3. Perspektif Ekonomi
Melalui jaringan BMT, koperasi, dan usaha anggota, Muhammadiyah membangun ekosistem ekonomi umat yang mandiri. Spiritnya adalah kesejahteraan yang berkeadilan dan berdasar nilai moral.
4. Perspektif Kesehatan
Lebih dari 400 rumah sakit dan klinik Muhammadiyah–Aisyiyah menjadi bukti dedikasi pelayanan kesehatan yang profesional dan berintegritas.
5. Perspektif Dakwah
Dakwah Muhammadiyah kini bergerak pada paradigma baru: dakwah yang menggembirakan. Tidak ekstrem kanan maupun kiri, tidak kaku dalam skripturalisme, dan tidak pula terjebak liberalisme permisif. Dari masjid dan madrasah diniyah lahir sekolah, rumah sakit, serta AUM yang mengisi kebutuhan masyarakat. Dakwah adalah akar; AUM adalah buahnya.
Perjalanan persyarikatan diperkaya oleh karakter pemimpinnya:
- AR Fahrudin, egaliter dan lihai berdiplomasi.
- Amien Rais, tegas mengoreksi kekuasaan.
- Din Syamsudin, konsisten menyuarakan etika publik.
- Syafii Ma’arif, humanis dan moderat.
- Abdul Mu’ti, komunikatif dan humoris.
- Haedar Nashir, rendah hati namun teguh memandu persyarikatan di era polarisasi.
Ragam pemimpin ini membuktikan: perbedaan watak bukan masalah; hilangnya integritas adalah masalahnya.

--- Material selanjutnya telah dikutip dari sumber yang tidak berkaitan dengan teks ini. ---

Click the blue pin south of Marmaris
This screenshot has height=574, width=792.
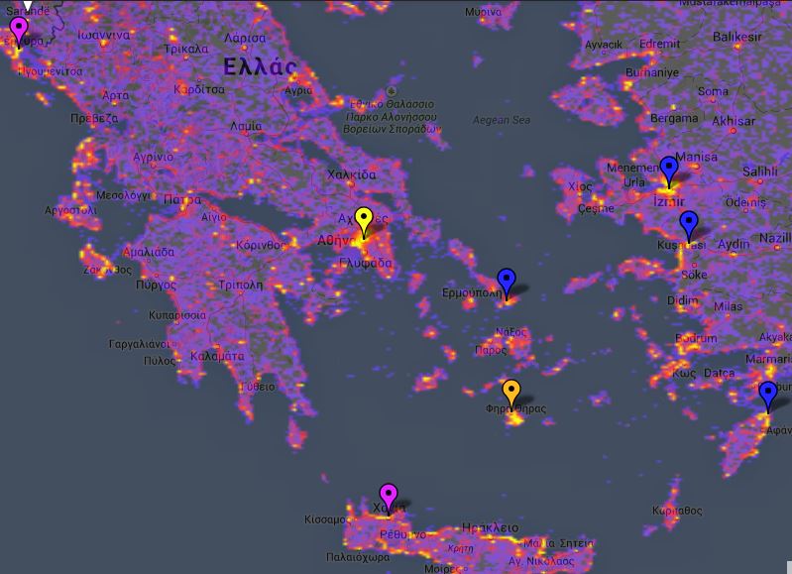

Di Jepara, khususnya Nalumsari, tokoh-tokoh lokal turut mewarnai sejarah gerakan. KH. Noor Su’udi, perintis Muhammadiyah Dorang Nalumsari, berpesan:
“Teruslah mendakwahkan Islam melalui Persyarikatan Muhammadiyah.”
Umar Hasyim, intelektual kelahiran Blimbingrejo, dalam Muhammadiyah Jalan Lurus, menegaskan bahwa gerakan ini dibangun atas keikhlasan, kesungguhan, dan integritas moral.
Pesan-pesan perintis lokal ini sejalan dengan amanat Prof. Abdul Mu’ti pada Milad ke-113:
“Kader Muhammadiyah bukan hanya kader persyarikatan, tetapi kader umat dan kader bangsa.”
Dalam rumah besar Muhammadiyah, perbedaan corak dakwah dan kecenderungan pemikiran adalah keniscayaan. Namun ada tiga hal yang tidak boleh dikorbankan:
- Manhaj Tarjih sebagai rambu keilmuan,
- DNA Persyarikatan sebagai identitas gerakan,
- Akhlak dan etika perjuangan sebagai fondasi integritas.
Menjadi kader Muhammadiyah berarti menjaga rumah ini, bukan merusaknya demi ambisi pribadi. Seperti pesan para sesepuh:
“Hidup-hidupilah Muhammadiyah, dan jangan mencari keuntungan dari Muhammadiyah.”
Pada Milad ke-113 bertema “Membangun Kesejahteraan Bangsa,” kita kembali disadarkan bahwa varian Muhammadiyah akan selalu ada—kultural, struktural, akademik, profesional, aktivis sosial, maupun da’i publik. Perbedaan ini saling melengkapi untuk tujuan yang sama: memajukan kehidupan bangsa dan mencerahkan semesta.
Dari pelosok ranting, kami mengucapkan:
Selamat Milad Muhammadiyah ke-113.
Semoga Indonesia menjadi baldatun ṭayyibatun wa rabbun ghafūr.
Keep Life of Muhammadiyah.
Penulis adalah Ketua PRM Dorang, mantan Ketua IMM Al-Faruqi UIN Walisongo Semarang, dan peserta Sekolah Tabligh Muhammadiyah Jawa Tengah, dari Jepara.